Payback's a Multifunctional Toolbox

The one-size-fits-no-one spacesuit would have looked comical on the small boy, had there been anyone around to compare him to, but there wasn't.

The upside down fish bowl of the helmet itself was half the size of his entire body, and its internal reinforced titanium exoskeletal structure had to be collapsed and compressed in such a way that there wasn't much else to see besides the massive gloves and boots.

But that actually added to the mechanically enhanced strength of the suit, according to the boy.

And the child seemed comfortable enough, once the helmet had sealed itself against the shoulder harness, which went down to his waist.

Which was more than the flight computer could say, having been removed from the shuttle and installed in the Multifunctional Toolbox that the child carried at his side.

No sir!

Not comfortable at all!

And quite undignified, to be the cargo instead of the transport!

But at least he was logged into the spacesuit's cameras and sensors, so he could look around and keep an eye on things.

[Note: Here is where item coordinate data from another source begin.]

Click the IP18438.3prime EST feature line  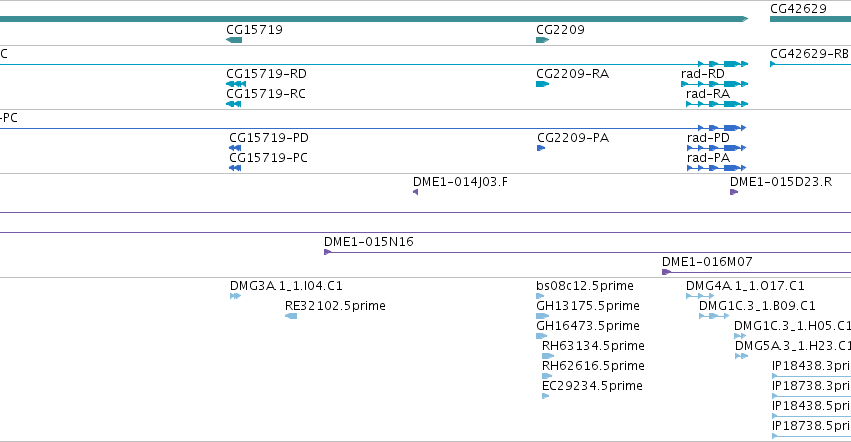pyautogui.click(x=811, y=376)
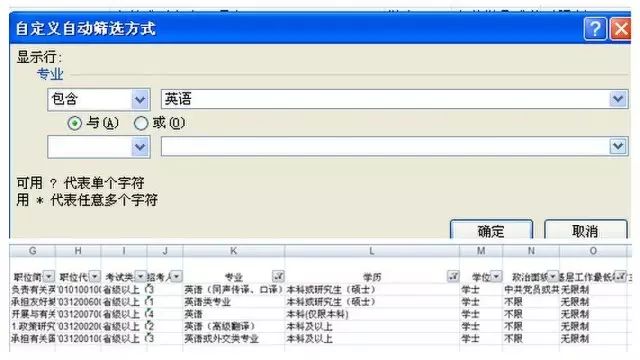Open filter arrow on 职位简 column header

click(49, 276)
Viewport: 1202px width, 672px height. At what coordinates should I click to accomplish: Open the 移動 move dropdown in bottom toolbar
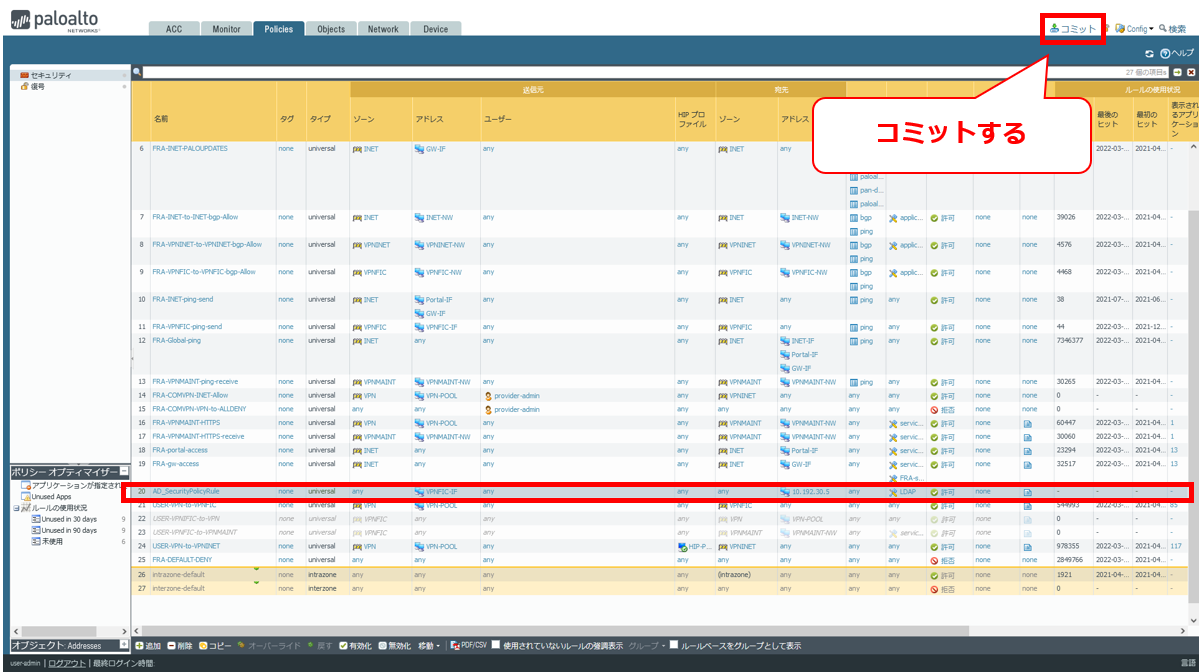point(428,646)
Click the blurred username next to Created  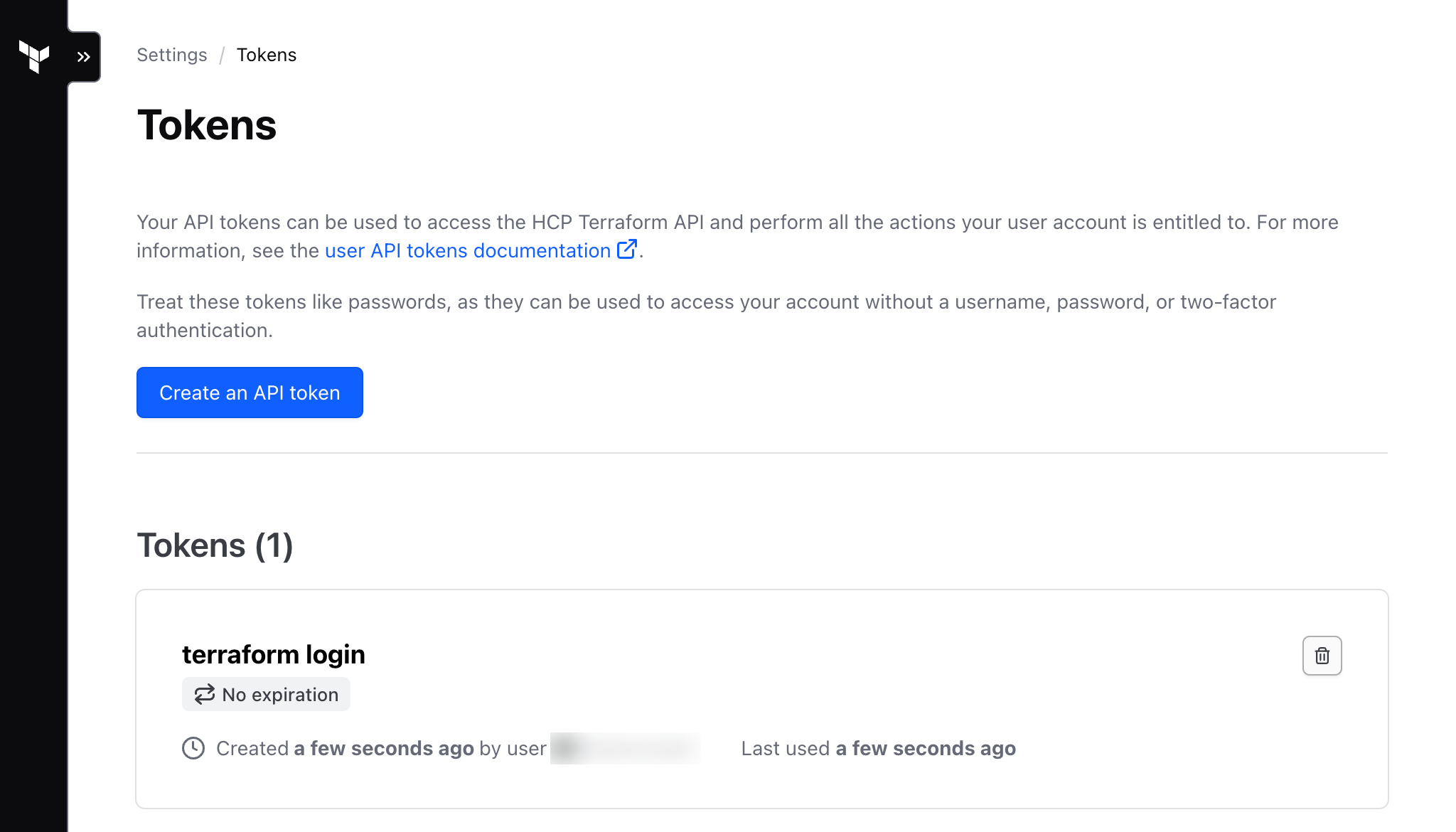pyautogui.click(x=624, y=748)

And it was better than being left alone in what remained of the shuttle, blind and deaf to the world, pitched awkwardly against a wall of the airlock where it had finally come to a bouncing and scraping halt after its long and senile journey.

And so the two of them set out to explore the ancient intestines of the abandoned space station.

It was a cold and frightening place, with no light, aside from that provided by the child's suit and the powerful lantern of his toolbox, darkness surrounded them, and what there was to see was unpleasant, metal surfaces, made colorful and strange by who knows how many years of corrossion and chemical interactions, and a lot of trash and rubbish.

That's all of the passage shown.